→ 目標
次の資料から、「47) label: Search」を含む行と「0, 574, 20)」を含む行、およびその間の行を、一字も変えずに書き写しなさい。

→ 提供資料
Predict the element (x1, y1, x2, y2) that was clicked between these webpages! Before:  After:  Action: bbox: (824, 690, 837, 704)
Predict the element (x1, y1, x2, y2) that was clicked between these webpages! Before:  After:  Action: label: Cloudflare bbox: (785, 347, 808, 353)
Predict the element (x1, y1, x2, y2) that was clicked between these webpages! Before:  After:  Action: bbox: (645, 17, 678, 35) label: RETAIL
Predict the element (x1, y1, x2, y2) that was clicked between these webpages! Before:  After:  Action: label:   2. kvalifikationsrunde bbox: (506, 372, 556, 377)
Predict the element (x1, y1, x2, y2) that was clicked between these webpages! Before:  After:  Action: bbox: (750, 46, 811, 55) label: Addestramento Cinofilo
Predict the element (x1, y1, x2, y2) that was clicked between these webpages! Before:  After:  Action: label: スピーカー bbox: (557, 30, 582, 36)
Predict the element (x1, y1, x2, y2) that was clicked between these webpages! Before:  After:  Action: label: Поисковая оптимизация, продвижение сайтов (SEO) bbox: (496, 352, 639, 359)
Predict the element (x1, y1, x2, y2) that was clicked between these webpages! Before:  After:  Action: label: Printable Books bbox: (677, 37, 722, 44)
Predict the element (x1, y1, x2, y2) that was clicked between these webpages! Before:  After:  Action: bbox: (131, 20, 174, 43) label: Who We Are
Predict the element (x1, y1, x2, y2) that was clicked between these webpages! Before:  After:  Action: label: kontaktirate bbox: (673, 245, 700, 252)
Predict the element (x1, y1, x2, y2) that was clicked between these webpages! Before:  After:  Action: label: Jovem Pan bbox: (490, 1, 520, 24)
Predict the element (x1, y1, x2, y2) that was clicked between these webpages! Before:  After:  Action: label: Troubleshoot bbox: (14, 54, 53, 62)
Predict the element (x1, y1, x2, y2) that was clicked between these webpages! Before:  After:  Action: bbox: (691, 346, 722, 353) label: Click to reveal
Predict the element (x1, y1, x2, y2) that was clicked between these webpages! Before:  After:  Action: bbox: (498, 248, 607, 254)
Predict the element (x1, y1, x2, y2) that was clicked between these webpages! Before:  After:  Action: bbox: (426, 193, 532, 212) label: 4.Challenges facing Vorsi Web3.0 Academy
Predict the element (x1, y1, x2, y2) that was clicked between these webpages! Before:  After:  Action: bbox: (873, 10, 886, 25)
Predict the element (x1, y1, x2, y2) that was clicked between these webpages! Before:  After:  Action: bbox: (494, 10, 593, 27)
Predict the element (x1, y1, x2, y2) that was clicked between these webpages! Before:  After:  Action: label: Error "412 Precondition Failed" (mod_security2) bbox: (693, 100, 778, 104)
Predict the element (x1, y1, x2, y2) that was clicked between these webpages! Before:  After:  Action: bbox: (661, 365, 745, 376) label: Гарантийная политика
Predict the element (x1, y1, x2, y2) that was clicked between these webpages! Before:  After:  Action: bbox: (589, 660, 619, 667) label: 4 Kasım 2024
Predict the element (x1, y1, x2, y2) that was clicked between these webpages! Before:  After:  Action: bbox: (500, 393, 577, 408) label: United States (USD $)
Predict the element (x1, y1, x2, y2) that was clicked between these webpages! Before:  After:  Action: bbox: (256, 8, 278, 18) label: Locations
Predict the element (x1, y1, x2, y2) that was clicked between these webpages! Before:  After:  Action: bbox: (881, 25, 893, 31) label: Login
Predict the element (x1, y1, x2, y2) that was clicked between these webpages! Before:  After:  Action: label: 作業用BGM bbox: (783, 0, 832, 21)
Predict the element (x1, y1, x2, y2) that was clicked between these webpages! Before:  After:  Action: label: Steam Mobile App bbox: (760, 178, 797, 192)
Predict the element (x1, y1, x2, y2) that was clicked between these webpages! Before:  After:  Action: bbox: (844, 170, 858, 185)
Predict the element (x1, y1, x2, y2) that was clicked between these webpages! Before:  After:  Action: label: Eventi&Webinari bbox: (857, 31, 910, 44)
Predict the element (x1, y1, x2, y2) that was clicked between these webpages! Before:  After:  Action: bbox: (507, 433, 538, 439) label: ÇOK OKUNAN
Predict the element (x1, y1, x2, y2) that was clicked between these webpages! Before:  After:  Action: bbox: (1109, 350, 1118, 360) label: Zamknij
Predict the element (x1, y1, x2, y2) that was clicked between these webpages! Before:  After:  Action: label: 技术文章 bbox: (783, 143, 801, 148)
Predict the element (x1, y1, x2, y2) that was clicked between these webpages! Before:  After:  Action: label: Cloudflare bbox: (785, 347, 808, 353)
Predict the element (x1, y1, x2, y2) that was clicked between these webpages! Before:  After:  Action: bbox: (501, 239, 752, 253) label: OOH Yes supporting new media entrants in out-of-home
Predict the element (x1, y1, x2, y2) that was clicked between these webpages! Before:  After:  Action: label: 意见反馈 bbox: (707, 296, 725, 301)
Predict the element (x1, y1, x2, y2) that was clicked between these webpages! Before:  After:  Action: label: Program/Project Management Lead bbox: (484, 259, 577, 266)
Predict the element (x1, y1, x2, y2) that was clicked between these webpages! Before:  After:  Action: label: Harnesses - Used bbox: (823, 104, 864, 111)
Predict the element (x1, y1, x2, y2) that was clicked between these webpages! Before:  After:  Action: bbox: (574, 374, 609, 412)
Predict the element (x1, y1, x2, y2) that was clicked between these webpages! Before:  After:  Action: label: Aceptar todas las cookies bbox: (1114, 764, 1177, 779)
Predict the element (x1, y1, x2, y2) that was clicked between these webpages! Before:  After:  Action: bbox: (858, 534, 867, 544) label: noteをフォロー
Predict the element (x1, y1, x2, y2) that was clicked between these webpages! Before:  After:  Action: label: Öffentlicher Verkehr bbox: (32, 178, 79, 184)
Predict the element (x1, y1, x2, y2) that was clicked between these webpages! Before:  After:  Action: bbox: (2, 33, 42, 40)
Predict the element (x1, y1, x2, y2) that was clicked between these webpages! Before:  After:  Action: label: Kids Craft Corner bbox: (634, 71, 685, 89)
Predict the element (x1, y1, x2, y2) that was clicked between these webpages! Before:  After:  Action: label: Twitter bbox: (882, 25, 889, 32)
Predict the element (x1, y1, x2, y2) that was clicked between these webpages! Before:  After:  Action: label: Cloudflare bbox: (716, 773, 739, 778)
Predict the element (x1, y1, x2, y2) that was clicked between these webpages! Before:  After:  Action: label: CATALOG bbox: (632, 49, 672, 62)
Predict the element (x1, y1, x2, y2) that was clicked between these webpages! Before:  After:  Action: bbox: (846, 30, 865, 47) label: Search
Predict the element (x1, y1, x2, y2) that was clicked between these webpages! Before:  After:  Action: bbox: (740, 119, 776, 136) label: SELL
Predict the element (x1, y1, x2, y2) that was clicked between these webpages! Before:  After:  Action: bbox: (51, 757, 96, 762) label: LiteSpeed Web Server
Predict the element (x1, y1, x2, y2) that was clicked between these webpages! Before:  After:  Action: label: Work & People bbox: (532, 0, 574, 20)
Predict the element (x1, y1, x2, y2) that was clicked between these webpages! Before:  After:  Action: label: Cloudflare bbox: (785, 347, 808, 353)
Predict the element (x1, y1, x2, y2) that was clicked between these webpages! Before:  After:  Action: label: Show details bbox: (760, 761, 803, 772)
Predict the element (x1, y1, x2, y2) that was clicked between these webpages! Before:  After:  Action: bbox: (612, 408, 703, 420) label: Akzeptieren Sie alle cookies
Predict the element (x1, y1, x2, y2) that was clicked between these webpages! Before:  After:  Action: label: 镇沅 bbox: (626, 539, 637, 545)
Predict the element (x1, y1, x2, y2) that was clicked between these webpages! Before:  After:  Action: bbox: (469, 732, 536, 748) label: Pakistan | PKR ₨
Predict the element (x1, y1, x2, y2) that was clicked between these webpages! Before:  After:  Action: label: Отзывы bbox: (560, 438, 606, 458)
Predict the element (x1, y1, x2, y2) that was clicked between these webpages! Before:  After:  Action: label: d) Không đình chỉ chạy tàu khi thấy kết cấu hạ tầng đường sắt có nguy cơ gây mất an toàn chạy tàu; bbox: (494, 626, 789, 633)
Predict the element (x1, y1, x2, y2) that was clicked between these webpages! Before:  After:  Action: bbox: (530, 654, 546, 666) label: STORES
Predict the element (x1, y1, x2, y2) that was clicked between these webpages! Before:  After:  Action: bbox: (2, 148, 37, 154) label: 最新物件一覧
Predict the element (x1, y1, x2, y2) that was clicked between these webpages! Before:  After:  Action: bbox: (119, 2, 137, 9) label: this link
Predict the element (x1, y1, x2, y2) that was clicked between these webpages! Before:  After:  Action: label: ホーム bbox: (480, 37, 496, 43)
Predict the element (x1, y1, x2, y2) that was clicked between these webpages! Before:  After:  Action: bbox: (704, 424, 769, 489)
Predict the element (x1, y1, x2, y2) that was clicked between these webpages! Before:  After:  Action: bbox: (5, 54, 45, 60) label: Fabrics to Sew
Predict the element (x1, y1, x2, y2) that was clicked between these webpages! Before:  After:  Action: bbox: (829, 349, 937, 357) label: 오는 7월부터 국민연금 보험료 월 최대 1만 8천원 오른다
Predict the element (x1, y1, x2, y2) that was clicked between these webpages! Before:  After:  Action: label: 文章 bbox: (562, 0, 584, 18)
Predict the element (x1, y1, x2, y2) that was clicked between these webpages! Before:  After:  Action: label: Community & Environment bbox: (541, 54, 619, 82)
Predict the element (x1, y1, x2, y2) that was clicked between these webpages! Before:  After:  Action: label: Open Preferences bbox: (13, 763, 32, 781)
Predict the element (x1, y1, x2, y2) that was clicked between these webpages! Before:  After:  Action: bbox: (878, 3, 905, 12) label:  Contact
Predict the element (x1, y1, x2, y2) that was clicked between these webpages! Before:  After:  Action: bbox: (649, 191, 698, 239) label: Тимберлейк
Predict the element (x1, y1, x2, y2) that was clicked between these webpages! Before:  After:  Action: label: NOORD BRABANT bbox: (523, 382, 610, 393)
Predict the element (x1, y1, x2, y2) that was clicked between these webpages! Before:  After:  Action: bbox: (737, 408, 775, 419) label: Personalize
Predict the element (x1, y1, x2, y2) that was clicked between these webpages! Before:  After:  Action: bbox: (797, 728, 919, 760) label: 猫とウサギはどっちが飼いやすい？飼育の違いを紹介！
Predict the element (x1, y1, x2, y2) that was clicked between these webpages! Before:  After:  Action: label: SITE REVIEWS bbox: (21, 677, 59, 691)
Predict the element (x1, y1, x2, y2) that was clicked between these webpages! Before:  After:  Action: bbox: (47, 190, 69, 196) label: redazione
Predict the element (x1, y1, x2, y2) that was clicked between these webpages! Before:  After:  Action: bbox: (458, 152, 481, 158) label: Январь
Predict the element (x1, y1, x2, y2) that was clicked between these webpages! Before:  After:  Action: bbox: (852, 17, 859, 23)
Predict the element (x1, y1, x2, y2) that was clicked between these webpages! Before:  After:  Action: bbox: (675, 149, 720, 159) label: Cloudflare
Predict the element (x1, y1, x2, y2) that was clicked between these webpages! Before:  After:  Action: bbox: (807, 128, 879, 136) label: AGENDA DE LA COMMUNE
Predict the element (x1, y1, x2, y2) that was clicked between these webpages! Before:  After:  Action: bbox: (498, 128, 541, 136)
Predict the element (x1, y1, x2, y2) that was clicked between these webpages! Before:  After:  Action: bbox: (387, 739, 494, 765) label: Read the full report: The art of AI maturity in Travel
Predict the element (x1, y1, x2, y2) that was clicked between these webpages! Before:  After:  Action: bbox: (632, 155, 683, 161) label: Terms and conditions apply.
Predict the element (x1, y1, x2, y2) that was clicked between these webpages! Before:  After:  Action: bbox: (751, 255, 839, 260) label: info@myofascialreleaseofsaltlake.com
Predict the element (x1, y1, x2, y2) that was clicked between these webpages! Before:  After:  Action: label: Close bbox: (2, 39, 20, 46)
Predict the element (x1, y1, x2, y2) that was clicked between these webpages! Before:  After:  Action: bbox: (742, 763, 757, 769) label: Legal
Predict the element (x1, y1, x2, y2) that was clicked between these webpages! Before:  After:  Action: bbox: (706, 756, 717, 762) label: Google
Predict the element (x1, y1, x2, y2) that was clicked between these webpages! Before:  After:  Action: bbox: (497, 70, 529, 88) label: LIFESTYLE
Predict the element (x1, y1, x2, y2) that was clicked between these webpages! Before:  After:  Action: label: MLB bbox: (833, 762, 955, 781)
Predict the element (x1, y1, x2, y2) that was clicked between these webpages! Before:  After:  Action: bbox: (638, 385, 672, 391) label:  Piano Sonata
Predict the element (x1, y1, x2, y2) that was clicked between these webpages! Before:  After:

→ 演習の解答
Predict the element (x1, y1, x2, y2) that was clicked between these webpages! Before:  After:  Action: bbox: (846, 30, 865, 47) label: Search
Predict the element (x1, y1, x2, y2) that was clicked between these webpages! Before:  After:  Action: bbox: (740, 119, 776, 136) label: SELL
Predict the element (x1, y1, x2, y2) that was clicked between these webpages! Before:  After:  Action: bbox: (51, 757, 96, 762) label: LiteSpeed Web Server
Predict the element (x1, y1, x2, y2) that was clicked between these webpages! Before:  After:  Action: label: Work & People bbox: (532, 0, 574, 20)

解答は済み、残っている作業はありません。